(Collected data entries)
===
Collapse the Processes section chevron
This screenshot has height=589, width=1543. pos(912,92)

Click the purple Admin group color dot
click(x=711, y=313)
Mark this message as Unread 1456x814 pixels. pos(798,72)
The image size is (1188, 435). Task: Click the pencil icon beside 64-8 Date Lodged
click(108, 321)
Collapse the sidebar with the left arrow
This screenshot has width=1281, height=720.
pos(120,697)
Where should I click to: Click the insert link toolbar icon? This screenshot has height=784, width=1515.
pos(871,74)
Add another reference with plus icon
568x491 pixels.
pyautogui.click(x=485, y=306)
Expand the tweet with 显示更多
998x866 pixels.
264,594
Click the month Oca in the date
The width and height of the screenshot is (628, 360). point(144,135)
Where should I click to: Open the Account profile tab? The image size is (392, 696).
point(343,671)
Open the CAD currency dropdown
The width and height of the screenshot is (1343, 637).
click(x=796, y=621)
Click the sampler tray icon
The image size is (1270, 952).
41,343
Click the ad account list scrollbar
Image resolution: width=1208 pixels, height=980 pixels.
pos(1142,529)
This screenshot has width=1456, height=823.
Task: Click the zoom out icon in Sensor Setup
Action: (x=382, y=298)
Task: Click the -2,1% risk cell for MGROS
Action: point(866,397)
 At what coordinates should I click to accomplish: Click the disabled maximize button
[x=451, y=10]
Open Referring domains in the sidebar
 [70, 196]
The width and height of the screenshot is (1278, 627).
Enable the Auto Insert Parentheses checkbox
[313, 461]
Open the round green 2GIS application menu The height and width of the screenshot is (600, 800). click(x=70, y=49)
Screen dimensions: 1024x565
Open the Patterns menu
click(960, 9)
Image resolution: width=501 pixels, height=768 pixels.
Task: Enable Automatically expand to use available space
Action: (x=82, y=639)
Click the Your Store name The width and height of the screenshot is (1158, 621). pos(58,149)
===
* **Problem statement**
The records above must be transcribed in full, word for word.

* **Written answer**
Collapse the Processes section chevron
This screenshot has height=589, width=1543. pos(912,92)

Click the purple Admin group color dot
click(x=711, y=313)
Mark this message as Unread 1456x814 pixels. pos(798,72)
The image size is (1188, 435). Task: Click the pencil icon beside 64-8 Date Lodged
click(108, 321)
Collapse the sidebar with the left arrow
This screenshot has width=1281, height=720.
pos(120,697)
Where should I click to: Click the insert link toolbar icon? This screenshot has height=784, width=1515.
pos(871,74)
Add another reference with plus icon
568x491 pixels.
pyautogui.click(x=485, y=306)
Expand the tweet with 显示更多
998x866 pixels.
264,594
Click the month Oca in the date
The width and height of the screenshot is (628, 360). point(144,135)
Where should I click to: Open the Account profile tab? The image size is (392, 696).
point(343,671)
Open the CAD currency dropdown
The width and height of the screenshot is (1343, 637).
click(x=796, y=621)
Click the sampler tray icon
The image size is (1270, 952).
41,343
Click the ad account list scrollbar
Image resolution: width=1208 pixels, height=980 pixels.
pos(1142,529)
This screenshot has width=1456, height=823.
Task: Click the zoom out icon in Sensor Setup
Action: (x=382, y=298)
Task: Click the -2,1% risk cell for MGROS
Action: point(866,397)
 At what coordinates should I click to accomplish: Click the disabled maximize button
[x=451, y=10]
Open Referring domains in the sidebar
 [70, 196]
The width and height of the screenshot is (1278, 627).
Enable the Auto Insert Parentheses checkbox
[313, 461]
Open the round green 2GIS application menu The height and width of the screenshot is (600, 800). click(x=70, y=49)
Screen dimensions: 1024x565
Open the Patterns menu
click(960, 9)
Image resolution: width=501 pixels, height=768 pixels.
Task: Enable Automatically expand to use available space
Action: (x=82, y=639)
Click the Your Store name The width and height of the screenshot is (1158, 621). pos(58,149)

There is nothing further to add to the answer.